Task details - Determine how many lines of the data include the word "will", and write only that number.

Given information -
········
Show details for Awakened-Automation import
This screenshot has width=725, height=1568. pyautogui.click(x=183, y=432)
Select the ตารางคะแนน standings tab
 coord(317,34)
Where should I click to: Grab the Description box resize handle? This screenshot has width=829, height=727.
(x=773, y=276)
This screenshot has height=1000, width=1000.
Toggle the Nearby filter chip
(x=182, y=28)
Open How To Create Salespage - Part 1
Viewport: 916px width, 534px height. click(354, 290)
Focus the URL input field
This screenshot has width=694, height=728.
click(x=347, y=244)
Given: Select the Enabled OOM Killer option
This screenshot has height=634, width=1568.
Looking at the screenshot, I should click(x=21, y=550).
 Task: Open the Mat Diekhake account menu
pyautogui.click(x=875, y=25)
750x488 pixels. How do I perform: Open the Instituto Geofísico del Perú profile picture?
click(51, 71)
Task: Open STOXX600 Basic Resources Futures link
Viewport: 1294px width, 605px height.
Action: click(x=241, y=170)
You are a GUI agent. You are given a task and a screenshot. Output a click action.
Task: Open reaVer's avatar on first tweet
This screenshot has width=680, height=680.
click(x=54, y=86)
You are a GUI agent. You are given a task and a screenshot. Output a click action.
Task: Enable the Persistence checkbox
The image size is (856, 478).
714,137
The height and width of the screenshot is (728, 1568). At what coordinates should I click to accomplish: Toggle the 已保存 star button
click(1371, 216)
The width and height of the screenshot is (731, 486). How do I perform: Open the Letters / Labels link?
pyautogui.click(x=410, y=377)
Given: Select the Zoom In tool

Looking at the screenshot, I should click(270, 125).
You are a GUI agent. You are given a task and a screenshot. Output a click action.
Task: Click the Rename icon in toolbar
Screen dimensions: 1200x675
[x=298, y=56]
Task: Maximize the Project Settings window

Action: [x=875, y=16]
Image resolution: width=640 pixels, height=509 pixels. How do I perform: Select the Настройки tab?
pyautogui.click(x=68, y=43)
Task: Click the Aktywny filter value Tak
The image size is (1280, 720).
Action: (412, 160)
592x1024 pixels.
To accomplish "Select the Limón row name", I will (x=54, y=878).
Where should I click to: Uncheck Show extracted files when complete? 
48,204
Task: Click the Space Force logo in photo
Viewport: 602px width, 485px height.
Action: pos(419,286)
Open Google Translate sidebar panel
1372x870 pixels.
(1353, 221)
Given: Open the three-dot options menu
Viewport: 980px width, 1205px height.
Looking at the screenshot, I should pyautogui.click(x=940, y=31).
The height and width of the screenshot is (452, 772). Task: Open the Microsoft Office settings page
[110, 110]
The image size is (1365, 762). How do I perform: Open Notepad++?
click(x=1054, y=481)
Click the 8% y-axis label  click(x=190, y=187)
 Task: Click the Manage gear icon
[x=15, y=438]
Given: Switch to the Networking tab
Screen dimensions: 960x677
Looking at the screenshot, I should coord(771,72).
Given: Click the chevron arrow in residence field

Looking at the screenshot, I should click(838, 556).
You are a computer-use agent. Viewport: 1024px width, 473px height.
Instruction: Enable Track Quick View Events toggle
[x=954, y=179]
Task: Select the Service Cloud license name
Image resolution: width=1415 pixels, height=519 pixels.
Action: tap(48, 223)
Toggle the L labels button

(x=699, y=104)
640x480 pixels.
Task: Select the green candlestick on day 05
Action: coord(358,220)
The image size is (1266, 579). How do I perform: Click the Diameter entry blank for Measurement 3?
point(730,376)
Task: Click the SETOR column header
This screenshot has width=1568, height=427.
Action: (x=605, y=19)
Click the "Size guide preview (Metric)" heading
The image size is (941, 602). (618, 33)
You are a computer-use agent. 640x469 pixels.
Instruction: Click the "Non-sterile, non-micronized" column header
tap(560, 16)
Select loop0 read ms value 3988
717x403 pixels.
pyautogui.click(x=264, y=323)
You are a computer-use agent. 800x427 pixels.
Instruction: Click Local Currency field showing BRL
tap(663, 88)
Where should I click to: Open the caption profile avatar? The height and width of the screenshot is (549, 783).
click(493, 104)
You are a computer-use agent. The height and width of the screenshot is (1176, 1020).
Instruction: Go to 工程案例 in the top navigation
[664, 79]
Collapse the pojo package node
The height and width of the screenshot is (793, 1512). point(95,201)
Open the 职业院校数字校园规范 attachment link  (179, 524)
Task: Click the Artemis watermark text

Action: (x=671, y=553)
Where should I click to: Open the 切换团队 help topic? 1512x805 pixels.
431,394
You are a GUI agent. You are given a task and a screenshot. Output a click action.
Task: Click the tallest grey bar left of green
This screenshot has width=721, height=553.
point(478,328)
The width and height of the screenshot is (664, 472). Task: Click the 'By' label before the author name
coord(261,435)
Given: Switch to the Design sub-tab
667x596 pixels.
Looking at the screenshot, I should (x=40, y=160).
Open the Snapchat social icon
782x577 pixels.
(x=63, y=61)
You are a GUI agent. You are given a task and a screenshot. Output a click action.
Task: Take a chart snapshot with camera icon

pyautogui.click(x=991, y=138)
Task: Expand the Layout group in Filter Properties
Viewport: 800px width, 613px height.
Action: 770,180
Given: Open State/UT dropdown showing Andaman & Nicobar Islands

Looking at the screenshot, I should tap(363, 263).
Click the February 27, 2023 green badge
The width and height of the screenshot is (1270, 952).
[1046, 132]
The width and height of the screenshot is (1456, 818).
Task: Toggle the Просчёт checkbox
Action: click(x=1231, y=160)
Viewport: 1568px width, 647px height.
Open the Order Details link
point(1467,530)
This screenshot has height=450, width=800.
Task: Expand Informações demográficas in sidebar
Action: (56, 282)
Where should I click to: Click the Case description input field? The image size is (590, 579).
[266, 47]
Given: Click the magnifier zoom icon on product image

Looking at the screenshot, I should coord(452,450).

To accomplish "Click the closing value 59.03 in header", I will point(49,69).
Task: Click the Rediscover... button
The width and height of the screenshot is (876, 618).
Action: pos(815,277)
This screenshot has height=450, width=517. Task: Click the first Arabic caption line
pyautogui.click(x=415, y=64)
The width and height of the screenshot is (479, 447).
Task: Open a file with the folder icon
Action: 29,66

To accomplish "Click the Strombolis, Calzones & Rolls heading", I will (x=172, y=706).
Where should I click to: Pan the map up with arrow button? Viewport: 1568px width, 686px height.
········
Finished exercise - 3